What you are asked to do:
Each line below from the line with "The image size" to the line with "Task: Click the Decompile panel C icon" must be copied exactly, including those two, and no picture may appear in the copy.

Records to use:
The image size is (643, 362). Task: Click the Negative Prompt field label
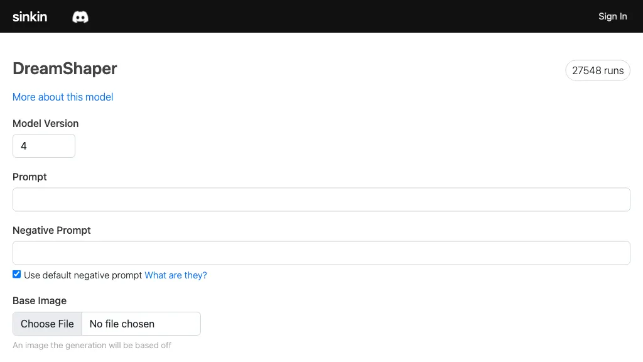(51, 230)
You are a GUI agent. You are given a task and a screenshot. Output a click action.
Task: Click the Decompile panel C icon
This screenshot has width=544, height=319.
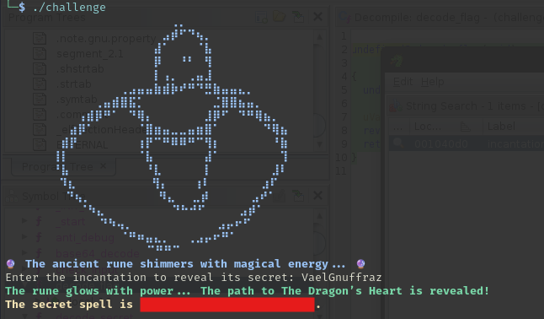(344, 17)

* * *

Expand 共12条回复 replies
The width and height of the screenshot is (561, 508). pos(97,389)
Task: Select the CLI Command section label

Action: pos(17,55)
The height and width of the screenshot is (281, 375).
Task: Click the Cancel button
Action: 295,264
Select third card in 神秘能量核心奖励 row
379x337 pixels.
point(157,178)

Response below:
The image size is (643, 362). Task: Click the Negative Prompt field label
(51, 230)
You are a GUI agent. You are given a task and a screenshot. Output a click action.
Task: Click the Decompile panel C icon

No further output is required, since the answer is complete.